Options available for data wrangling on AWS
Depending on customer needs, data sources, and team expertise, AWS provides multiple options for data wrangling. In this section, we will cover the most common options that are available with AWS.
AWS Glue DataBrew
Released in 2020, AWS Glue DataBrew is a visual data preparation tool that makes it easy for you to clean and normalize data so that you can prepare it for analytics and machine learning. The visual UI provided by this service allows data analysts with no coding or scripting experience to accomplish all aspects of data wrangling. It comes with a rich set of common pre-built data transformation actions that can simplify these data wrangling activities. Similar to any Software as a service (SaaS) (https://en.wikipedia.org/wiki/Software_as_a_service), customers can start using the web UI without the need to provision any servers and only need to pay for the resources they use.
SageMaker Data Wrangler
Similar to AWS Glue DataBrew, AWS also provides SageMaker Data Wrangler, a web UI-based data wrangling service catered more toward data scientists. If the primary use case is around building a machine learning pipeline, SageMaker Data Wrangler should be the preference. It integrates directly with SageMaker Studio, where data that’s been prepared using SageMaker Data Wrangler can be fed into a data pipeline to build, train, and deploy machine learning models.

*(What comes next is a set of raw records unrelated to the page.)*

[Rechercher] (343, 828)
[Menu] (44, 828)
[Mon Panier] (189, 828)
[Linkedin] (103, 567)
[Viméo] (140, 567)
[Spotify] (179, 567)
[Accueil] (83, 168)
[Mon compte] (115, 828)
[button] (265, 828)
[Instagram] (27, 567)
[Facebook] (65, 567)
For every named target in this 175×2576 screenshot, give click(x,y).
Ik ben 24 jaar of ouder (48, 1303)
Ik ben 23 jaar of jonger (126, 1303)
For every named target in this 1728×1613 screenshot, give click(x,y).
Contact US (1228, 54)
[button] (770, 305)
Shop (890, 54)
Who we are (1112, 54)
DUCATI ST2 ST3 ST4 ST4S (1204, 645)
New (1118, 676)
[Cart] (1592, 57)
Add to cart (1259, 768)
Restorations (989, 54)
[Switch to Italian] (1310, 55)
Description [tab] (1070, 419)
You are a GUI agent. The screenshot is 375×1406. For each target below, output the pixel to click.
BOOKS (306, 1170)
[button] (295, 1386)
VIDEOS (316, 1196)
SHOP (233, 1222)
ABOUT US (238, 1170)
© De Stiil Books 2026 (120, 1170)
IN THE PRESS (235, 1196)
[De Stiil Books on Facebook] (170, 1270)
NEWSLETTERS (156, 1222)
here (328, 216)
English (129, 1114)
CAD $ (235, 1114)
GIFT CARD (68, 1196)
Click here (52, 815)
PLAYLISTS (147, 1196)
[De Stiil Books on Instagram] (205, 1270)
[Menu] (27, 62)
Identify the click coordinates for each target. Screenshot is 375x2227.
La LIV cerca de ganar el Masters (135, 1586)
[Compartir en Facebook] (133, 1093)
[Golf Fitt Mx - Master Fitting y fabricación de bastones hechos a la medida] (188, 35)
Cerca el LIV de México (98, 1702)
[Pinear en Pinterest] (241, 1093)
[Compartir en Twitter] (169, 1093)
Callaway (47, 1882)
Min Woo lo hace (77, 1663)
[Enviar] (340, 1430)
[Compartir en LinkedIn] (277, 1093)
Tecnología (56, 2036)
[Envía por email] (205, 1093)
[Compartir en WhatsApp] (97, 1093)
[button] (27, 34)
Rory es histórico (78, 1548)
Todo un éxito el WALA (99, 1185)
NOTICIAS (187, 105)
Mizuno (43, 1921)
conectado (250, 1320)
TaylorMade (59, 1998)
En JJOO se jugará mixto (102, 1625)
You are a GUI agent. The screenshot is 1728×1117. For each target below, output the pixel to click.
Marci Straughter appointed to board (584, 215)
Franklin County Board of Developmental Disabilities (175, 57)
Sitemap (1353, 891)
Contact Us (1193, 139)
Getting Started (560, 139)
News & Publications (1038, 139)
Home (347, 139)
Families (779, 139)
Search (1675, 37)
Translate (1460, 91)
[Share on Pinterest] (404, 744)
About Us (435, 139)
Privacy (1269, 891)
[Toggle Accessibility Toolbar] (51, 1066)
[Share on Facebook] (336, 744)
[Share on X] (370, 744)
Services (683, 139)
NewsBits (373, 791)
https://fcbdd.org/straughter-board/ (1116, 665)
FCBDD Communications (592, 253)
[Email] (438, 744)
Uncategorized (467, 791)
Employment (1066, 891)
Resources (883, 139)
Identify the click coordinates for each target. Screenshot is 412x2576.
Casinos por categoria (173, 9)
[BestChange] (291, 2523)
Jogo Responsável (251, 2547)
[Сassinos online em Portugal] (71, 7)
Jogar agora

It comes with pre-configured data transformations to impute missing data with means or medians, one-hot encoding, and time series-specific transformers that are required for preparing data for machine learning.
AWS SDK for pandas
For customers with a strong data integration team with coding and scripting experience, AWS SDK for pandas (https://github.com/aws/aws-sdk-pandas) is a great option. Built on top of other open source projects, it offers abstracted functions for executing typical data wrangling tasks such as loading/unloading data from various databases, data warehouses, and object data stores such as Amazon S3. AWS SDK for pandas simplifies integration with common AWS services such as Athena, Glue, Redshift, Timestream, OpenSearch, Neptune, DynamoDB, and S3. It also supports common databases such as MySQL and SQL Server.